7. En dernier lieu, il ne ressort pas des pièces du dossier que la décision du préfet de la région Occitanie, qui se borne à faire application de l’article L. 324-2 du code de l’urbanisme, aurait méconnu le principe de libre administration des collectivités territoriales.
8. Il résulte de tout ce qui précède que l’établissement public foncier local de Perpignan Pyrénées Méditerranée n’est pas fondé à soutenir que c’est à tort que, par le jugement attaqué, le tribunal administratif de Montpellier a rejeté sa demande.
Sur les frais liés au litige :
9. Les dispositions de l’article L. 761-1 du code de justice administrative font obstacle à ce que soit mis à la charge de l’État, qui n’est pas dans la présente instance la partie perdante, le versement de quelque somme que ce soit sur leur fondement.
D É C I D E :
Article 1er : La requête de l’établissement public foncier local de Perpignan Pyrénées Méditerranée est rejetée.
Article 2 : Le présent arrêt sera notifié à l’établissement public foncier local de Perpignan Pyrénées Méditerranée et au ministre de la ville et du logement.
Copie en sera adressée au préfet de la région Occitanie.
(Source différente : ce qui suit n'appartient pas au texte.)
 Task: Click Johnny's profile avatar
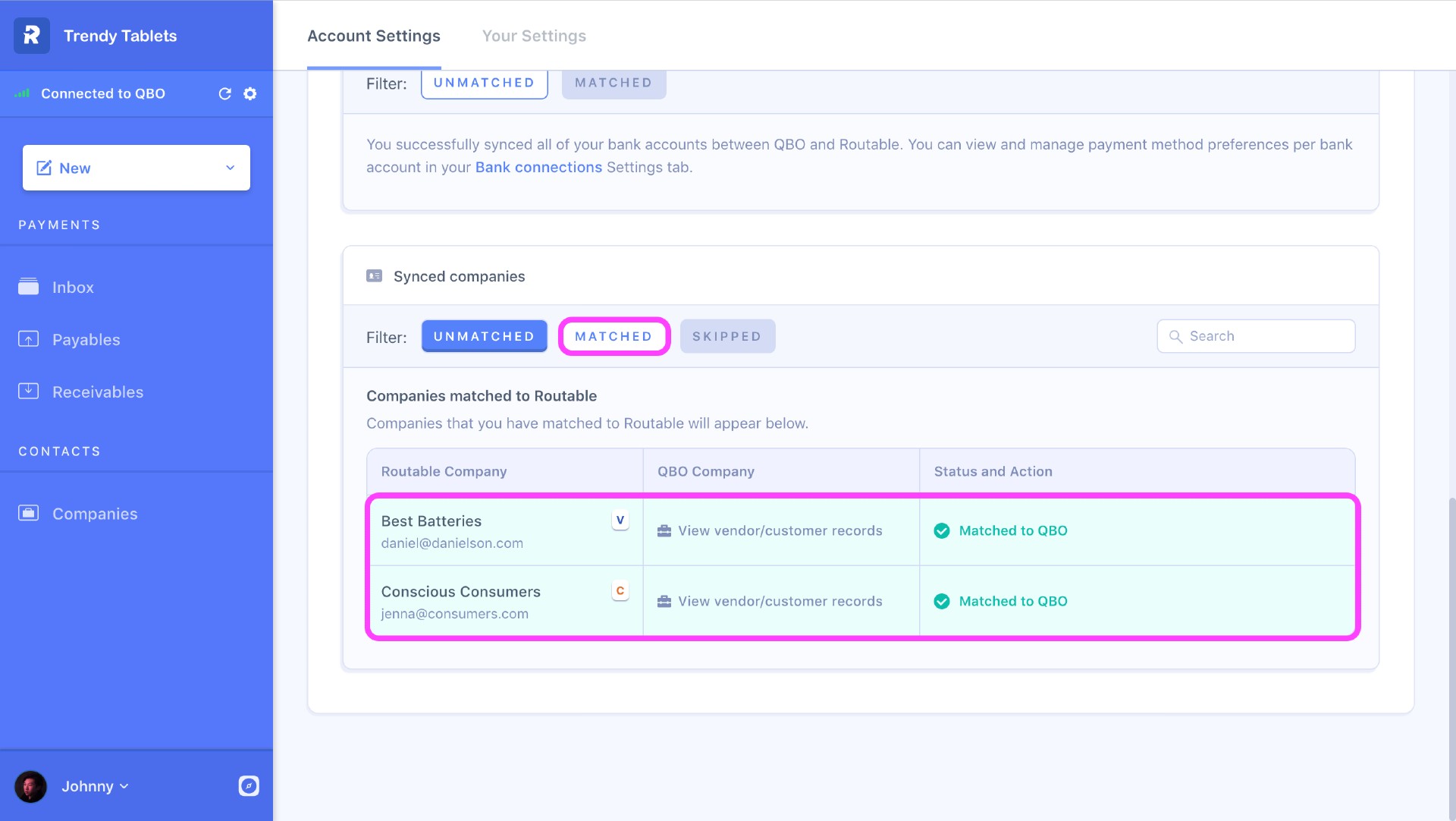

Délibéré après l’audience du 4 décembre 2025, où siégeaient :
M. Faïck, président,
M. Lafon, président-assesseur,
Mme Lasserre, première conseillère.
Rendu public par mise à disposition au greffe le 18 décembre 2025.
Le rapporteur,
N. Lafon
Le président,
F. Faïck
La greffière,
E. Ocana
La République mande et ordonne au ministre de la ville et du logement en ce qui le concerne ou à tous commissaires de justice à ce requis en ce qui concerne les voies de droit commun contre les parties privées, de pourvoir à l'exécution de la présente décision.